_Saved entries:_

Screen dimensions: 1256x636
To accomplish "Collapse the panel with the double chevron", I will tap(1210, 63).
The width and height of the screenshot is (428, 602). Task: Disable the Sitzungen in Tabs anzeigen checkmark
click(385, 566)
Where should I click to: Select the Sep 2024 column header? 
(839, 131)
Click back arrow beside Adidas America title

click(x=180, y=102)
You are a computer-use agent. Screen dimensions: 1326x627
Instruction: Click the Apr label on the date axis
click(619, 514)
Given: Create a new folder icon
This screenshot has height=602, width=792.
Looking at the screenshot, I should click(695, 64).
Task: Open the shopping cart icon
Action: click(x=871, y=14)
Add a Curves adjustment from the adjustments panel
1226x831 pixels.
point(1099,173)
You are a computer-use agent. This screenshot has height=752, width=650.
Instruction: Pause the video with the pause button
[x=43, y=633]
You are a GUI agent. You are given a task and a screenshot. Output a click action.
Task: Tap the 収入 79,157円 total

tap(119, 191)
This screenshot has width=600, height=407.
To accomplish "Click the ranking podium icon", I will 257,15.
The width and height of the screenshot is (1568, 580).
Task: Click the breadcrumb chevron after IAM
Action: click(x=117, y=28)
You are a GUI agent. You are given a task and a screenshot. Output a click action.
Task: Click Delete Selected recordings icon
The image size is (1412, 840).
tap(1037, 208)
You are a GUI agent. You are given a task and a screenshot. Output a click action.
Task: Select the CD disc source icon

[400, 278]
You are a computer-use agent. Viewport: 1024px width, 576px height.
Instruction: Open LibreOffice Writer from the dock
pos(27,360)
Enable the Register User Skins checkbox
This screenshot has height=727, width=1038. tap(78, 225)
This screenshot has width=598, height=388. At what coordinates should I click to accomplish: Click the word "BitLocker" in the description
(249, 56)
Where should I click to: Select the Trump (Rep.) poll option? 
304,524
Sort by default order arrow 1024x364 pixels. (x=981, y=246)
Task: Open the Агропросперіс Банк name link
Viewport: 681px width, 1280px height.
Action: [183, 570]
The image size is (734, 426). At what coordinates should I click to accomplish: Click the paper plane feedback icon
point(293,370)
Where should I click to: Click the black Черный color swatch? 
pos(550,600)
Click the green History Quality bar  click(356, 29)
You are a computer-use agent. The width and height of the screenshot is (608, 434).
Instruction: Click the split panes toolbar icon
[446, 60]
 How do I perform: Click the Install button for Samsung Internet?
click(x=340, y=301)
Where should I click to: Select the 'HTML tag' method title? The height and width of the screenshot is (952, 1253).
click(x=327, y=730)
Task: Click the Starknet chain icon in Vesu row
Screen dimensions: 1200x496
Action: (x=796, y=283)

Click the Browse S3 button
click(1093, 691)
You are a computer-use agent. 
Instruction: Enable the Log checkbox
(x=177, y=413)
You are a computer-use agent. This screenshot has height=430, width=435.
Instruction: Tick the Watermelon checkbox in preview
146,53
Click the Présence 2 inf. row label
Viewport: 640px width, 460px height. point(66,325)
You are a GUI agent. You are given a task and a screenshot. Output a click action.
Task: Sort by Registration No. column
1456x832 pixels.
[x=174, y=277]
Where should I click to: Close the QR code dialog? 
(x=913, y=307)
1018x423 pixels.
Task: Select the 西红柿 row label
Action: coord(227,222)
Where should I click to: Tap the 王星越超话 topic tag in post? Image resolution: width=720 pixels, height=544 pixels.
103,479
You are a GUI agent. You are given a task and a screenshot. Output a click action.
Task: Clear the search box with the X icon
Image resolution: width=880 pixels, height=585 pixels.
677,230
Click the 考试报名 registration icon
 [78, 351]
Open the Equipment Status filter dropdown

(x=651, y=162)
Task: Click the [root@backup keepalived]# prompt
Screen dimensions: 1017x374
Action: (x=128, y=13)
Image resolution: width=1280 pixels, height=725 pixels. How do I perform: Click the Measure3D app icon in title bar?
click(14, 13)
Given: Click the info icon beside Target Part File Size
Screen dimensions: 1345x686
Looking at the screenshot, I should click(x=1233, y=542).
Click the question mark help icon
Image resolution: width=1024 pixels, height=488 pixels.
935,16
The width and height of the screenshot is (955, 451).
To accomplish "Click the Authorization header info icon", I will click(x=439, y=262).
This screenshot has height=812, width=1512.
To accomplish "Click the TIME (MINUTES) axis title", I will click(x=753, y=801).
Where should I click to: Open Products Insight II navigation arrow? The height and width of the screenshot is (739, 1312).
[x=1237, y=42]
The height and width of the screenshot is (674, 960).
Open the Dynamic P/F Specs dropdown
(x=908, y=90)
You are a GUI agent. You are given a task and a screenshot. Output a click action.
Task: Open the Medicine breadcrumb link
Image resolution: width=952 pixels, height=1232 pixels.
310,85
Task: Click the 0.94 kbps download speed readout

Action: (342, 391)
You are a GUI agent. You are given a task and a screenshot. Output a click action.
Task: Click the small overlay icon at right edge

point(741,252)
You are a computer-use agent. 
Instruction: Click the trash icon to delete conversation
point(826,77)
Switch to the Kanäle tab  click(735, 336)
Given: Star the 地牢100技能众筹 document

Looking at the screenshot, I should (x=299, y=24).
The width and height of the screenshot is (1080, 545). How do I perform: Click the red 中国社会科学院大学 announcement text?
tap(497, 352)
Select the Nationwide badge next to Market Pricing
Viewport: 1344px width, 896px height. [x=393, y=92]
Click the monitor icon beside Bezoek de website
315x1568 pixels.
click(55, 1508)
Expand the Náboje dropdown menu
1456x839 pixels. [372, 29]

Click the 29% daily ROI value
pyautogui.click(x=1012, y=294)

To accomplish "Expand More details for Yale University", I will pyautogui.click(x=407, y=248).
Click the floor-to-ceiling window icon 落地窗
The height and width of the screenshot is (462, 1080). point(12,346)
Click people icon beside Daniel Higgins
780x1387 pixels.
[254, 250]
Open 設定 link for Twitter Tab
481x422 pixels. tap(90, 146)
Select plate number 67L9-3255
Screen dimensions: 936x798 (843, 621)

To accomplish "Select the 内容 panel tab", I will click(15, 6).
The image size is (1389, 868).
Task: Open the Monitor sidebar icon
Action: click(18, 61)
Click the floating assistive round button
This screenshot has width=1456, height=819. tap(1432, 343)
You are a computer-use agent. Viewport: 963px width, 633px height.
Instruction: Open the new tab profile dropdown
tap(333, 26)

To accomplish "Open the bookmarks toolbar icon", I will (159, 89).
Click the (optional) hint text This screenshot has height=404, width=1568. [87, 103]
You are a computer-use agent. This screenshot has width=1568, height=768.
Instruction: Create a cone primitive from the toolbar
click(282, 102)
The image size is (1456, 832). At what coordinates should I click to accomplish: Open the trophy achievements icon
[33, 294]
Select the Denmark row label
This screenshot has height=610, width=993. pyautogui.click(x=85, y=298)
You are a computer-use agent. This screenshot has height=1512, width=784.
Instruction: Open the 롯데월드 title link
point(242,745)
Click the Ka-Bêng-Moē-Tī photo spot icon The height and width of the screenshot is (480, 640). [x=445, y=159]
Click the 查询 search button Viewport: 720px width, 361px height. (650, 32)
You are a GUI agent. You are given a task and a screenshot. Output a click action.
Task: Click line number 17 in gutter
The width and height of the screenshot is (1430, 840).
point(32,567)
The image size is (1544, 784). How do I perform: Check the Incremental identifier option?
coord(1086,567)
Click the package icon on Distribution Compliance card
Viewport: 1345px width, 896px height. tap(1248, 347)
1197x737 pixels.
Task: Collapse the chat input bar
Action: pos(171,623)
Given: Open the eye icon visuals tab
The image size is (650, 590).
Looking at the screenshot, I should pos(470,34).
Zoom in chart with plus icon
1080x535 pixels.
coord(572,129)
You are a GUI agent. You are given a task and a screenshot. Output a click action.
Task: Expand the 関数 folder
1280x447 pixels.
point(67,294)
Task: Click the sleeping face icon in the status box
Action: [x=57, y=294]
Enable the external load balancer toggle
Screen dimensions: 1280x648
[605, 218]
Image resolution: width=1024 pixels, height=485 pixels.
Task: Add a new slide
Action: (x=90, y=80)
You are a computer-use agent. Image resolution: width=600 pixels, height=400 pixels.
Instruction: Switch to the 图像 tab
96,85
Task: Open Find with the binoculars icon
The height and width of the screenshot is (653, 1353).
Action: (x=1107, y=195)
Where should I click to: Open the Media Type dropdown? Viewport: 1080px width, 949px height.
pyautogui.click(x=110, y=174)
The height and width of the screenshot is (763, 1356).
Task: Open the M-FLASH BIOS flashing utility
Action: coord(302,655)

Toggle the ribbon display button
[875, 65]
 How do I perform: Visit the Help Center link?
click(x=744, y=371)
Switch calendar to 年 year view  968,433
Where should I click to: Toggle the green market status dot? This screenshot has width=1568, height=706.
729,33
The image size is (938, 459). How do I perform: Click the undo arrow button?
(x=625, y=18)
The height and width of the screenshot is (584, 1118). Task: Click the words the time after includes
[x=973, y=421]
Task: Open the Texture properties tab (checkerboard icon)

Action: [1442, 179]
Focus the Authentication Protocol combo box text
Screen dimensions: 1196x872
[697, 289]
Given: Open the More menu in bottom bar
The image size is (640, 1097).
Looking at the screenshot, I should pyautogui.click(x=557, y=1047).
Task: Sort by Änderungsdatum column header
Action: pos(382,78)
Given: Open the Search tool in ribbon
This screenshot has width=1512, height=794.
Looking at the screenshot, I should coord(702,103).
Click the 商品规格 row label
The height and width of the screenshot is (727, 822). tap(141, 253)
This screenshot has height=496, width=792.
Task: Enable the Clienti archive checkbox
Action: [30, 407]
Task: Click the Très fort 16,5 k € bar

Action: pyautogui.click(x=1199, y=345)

_Required work:_
Copy the stretch of the saved entries from the line containing "Image resolution: width=1280" through the line containing "click(55, 1508)", reproducing every line character for character.

_Result:_
Image resolution: width=1280 pixels, height=725 pixels. How do I perform: Click the Measure3D app icon in title bar?
click(14, 13)
Given: Click the info icon beside Target Part File Size
Screen dimensions: 1345x686
Looking at the screenshot, I should click(x=1233, y=542).
Click the question mark help icon
Image resolution: width=1024 pixels, height=488 pixels.
935,16
The width and height of the screenshot is (955, 451).
To accomplish "Click the Authorization header info icon", I will click(x=439, y=262).
This screenshot has height=812, width=1512.
To accomplish "Click the TIME (MINUTES) axis title", I will click(x=753, y=801).
Where should I click to: Open Products Insight II navigation arrow? The height and width of the screenshot is (739, 1312).
[x=1237, y=42]
The height and width of the screenshot is (674, 960).
Open the Dynamic P/F Specs dropdown
(x=908, y=90)
You are a GUI agent. You are given a task and a screenshot. Output a click action.
Task: Open the Medicine breadcrumb link
Image resolution: width=952 pixels, height=1232 pixels.
310,85
Task: Click the 0.94 kbps download speed readout

Action: (342, 391)
You are a GUI agent. You are given a task and a screenshot. Output a click action.
Task: Click the small overlay icon at right edge

point(741,252)
You are a computer-use agent. 
Instruction: Click the trash icon to delete conversation
point(826,77)
Switch to the Kanäle tab  click(735, 336)
Given: Star the 地牢100技能众筹 document

Looking at the screenshot, I should (x=299, y=24).
The width and height of the screenshot is (1080, 545). How do I perform: Click the red 中国社会科学院大学 announcement text?
tap(497, 352)
Select the Nationwide badge next to Market Pricing
Viewport: 1344px width, 896px height. [x=393, y=92]
Click the monitor icon beside Bezoek de website
315x1568 pixels.
click(55, 1508)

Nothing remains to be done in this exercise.